PASSAGE SHOWN ->
Fortunately, the conversation got better as I told Mary how I'd done the same thing the day before but then realized that these slip-ups simply remind me that 1) I'm human and thus sinful, and 2) only God is completely powerful, perfect, and in control.  As a matter of fact, I'm kind of glad that I messed up for those very reasons.

*   *   *   *   *

At the end of my two days of blogging, I think the greatest thing I realized is that I don't need something like fasting to remind me of how important and loving God is, and I especially don't need to be fasting to have an 'excuse' to spend more time in God's Word. 

During normal meal times, I would pull out my Bible and spend time in reflection and prayer.  When my stomach hurt especially much, I would do the same.  Spending time with God didn't make me feel full like breakfast, lunch, dinner, or various snacks in between would.  Spending time with God didn't taste delicious in my mouth.  It didn't satisfy the pain in my stomach.  

However, fasting from food and replacing that time (and many other times) with spiritual growth and time with my Father filled me with awe, gratitude, and eternal joy.  Replacing thoughts of food with thoughts of God tasted delicious in my heart and soul.  God satisfied the pain in my heart.  He filled me, no, He consumed me with His beautiful words of lovingkindness.

"How deep the Father's love for us, how vast beyond all measure. That He should give His only Son, to make a wretch His treasure."

SOURCE DATA ->
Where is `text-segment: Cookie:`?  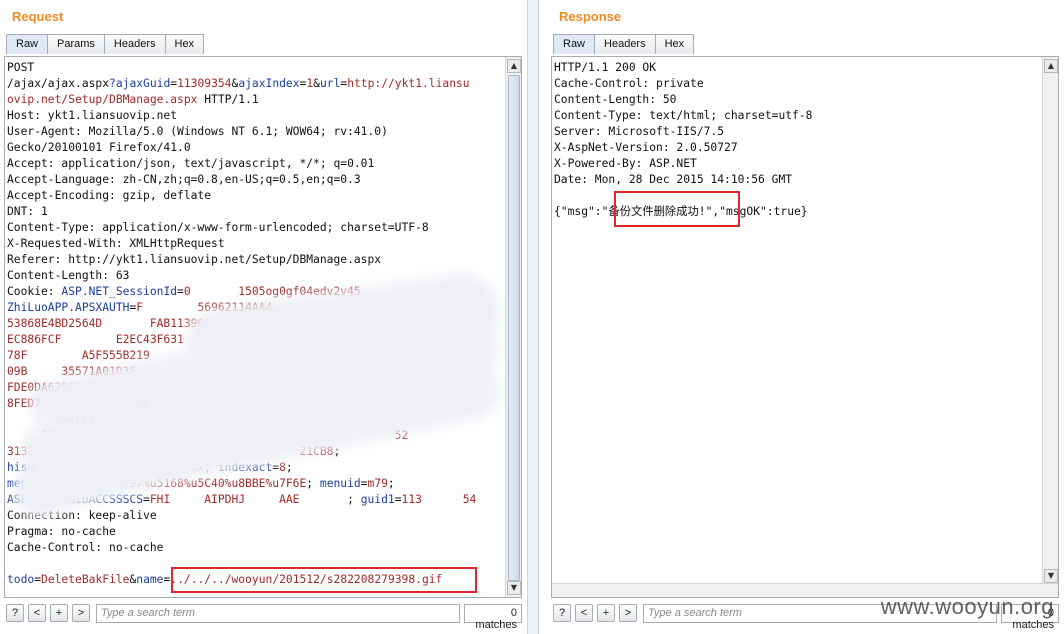
text-segment: Cookie: is located at coordinates (34, 292).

WORK ORDER 1 -> Please translate this sentence from the fasting blog post into Spanish: "During normal meal times, I would pull out my Bible and spend time in reflection and prayer."
WORK ORDER 2 -> According to the fasting blog post, what did the writer do when their stomach hurt especially much?

FINAL ANSWER 1 -> Durante las horas normales de comida, sacaba mi Biblia y pasaba tiempo en reflexión y oración.

FINAL ANSWER 2 -> The writer pulled out the Bible and spent time in reflection and prayer.